**SUPPLIED TEXT**

++++++++++

# Evaluate and enhance my Super Capacitor Power Bank

I am not an Electrical Engineer, but know some basics from reading and practicing on this topic. Please evaluate my circuit for a Super Capacitor Power Bank to charge my phone, and clarify my points below.

1. If the input is fixed at 2.5V, do I need any protection board for a 2.7V Super Capacitor (3000F)

2. I plan to power the circuit using USB, so I need to step down 5V to 2.5V. One option is to buy a step down module, but is there any other simple technique I can use? Diodes?

Basically, the USB input charges up the capacitor and the LED lights up. The top left switch is not required, but it simulates the Power Bank being charged or not. When the switch on the top right is on, the capacitor discharges into a Step-Up Booster USB Charge Module, like this...

++++++++++

**GIVEN DATA**

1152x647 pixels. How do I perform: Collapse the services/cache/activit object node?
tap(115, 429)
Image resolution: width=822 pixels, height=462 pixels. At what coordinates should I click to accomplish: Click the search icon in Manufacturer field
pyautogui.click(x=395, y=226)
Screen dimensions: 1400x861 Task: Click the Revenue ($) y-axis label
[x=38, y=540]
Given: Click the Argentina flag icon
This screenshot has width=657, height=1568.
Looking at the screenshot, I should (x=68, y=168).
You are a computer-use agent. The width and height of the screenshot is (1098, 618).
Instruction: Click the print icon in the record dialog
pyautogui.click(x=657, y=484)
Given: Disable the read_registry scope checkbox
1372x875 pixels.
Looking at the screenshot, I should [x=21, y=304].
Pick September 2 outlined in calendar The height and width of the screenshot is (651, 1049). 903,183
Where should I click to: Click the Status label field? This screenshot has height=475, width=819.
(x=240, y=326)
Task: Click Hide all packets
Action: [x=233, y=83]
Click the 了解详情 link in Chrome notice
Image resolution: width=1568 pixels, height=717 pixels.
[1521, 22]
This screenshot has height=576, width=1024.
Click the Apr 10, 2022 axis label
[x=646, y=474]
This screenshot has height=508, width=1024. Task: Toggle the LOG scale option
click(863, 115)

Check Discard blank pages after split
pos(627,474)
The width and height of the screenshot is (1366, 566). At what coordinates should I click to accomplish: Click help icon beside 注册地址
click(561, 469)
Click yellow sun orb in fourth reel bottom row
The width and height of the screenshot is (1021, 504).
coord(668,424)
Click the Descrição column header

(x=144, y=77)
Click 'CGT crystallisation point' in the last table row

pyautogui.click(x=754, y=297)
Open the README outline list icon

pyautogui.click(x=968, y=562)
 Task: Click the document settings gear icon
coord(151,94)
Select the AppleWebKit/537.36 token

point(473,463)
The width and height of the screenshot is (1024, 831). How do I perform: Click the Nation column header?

++++++++++

**WORK TO COMPLETE**
a. Please retype the super capacitor power bank post in full, word for word.
b. Rewrite the records starting at the line that contains "You are a computer-use" and ending at the line that contains "Pick September 2", swapping "checkbox" for "tick box" and keeping everything else the same.

**THE SOLUTIONS**
a.
# Evaluate and enhance my Super Capacitor Power Bank

I am not an Electrical Engineer, but know some basics from reading and practicing on this topic. Please evaluate my circuit for a Super Capacitor Power Bank to charge my phone, and clarify my points below.

1. If the input is fixed at 2.5V, do I need any protection board for a 2.7V Super Capacitor (3000F)

2. I plan to power the circuit using USB, so I need to step down 5V to 2.5V. One option is to buy a step down module, but is there any other simple technique I can use? Diodes?

Basically, the USB input charges up the capacitor and the LED lights up. The top left switch is not required, but it simulates the Power Bank being charged or not. When the switch on the top right is on, the capacitor discharges into a Step-Up Booster USB Charge Module, like this...

b.
You are a computer-use agent. The width and height of the screenshot is (1098, 618).
Instruction: Click the print icon in the record dialog
pyautogui.click(x=657, y=484)
Given: Disable the read_registry scope tick box
1372x875 pixels.
Looking at the screenshot, I should [x=21, y=304].
Pick September 2 outlined in calendar The height and width of the screenshot is (651, 1049). 903,183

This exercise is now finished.